Book review: Mr Loverman by Bernardine Evaristo

I have had a horrible cold this week, and finally admitted defeat yesterday and called in sick to work. This meant a day in bed feeling grotty – but the one major advantage of my day convalescing is that I managed to finish the fantastic Mr Loverman by Bernardine Evaristo.
loverBarrington Walker is a 74-year-old Antiguan who has lived in Hackney, East London, for the past 50 years. He is married to long-suffering Carmel and has two grown-up daughters. A flamboyant dresser, he enjoys the local nightlife with his best friend Morris. Barrington – or Barry for short – narrates most of the novel, and while he is very open with us, the reader, he hasn’t been so open to his wife and the others that are close to him, as he leads a double life, having been in a secret relationship with Morris for 60 years.

Barry’s narrative is warm and funny, and he regales us with his adventures in his own very unique tone of voice – a bit of Shakespeare here, a touch of patois there… We find out a lot about his character from what he tells us, but we also get his rather one-sided opinions of others in the story, particularly Carmel, who he is none too complimentary about.

But then in between Barry’s narrative are shorter passages from Carmel herself, starting from 1960 and working forwards ten years at a time to bring us up-to-date in 2010. These sections of the book are written as a kind of stream-of-consciousness, with very short paragraphs and little punctuation.

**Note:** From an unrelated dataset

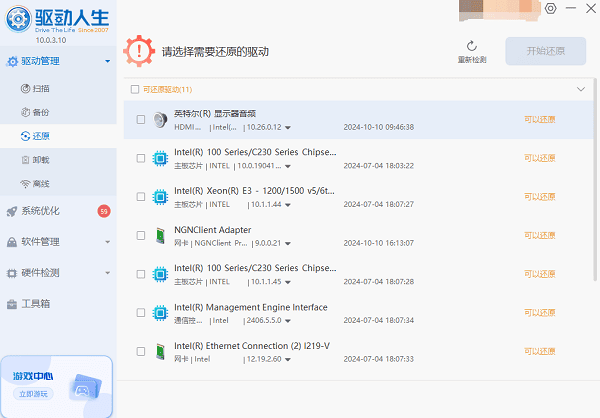Click the 重新检测 refresh icon
600x418 pixels.
coord(472,46)
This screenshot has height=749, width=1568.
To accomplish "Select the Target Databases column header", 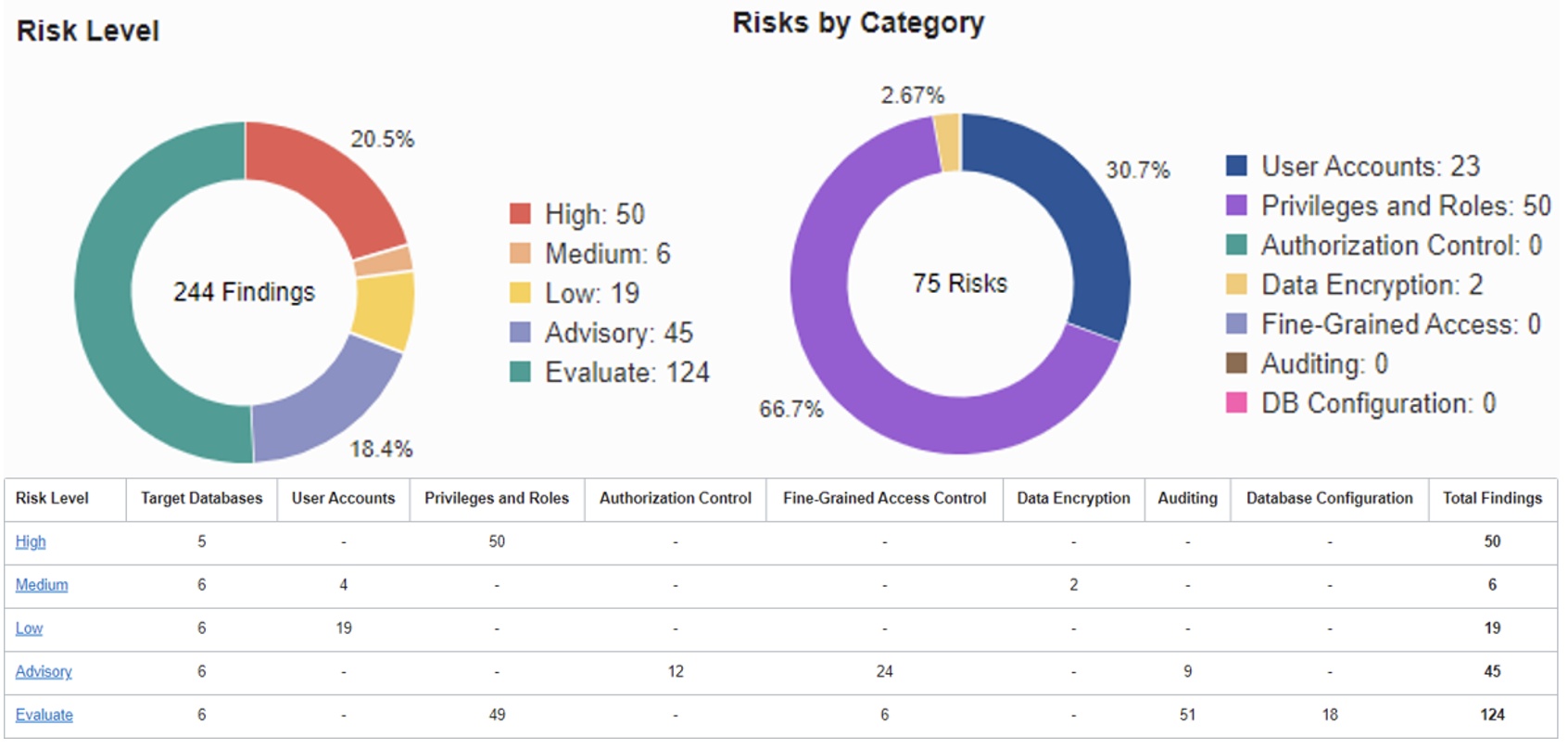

At first this grated on me as the style seemed unnecessary and I just wanted to get back to Barry’s witty narrative. But actually I soon realised that Carmel’s sections threw light on the whole story, telling us more about why she is as she is, and giving us an insight into her own life – which isn’t without its own secrets. The different style of writing separated these sections nicely from Barry’s, and by the end I enjoyed Carmel’s chapters as much as Barry’s, but for different reasons.

I really loved this novel. It was warm and moving, and full of witty one-liners. Barrington is such a unique character, who is loveable despite his faults. I found myself rooting for him, and you feel like you’ve really got know him over the course of the book.

I’m going to give this book the full 10 out of 10 as I can’t really fault it, and I would definitely read it again.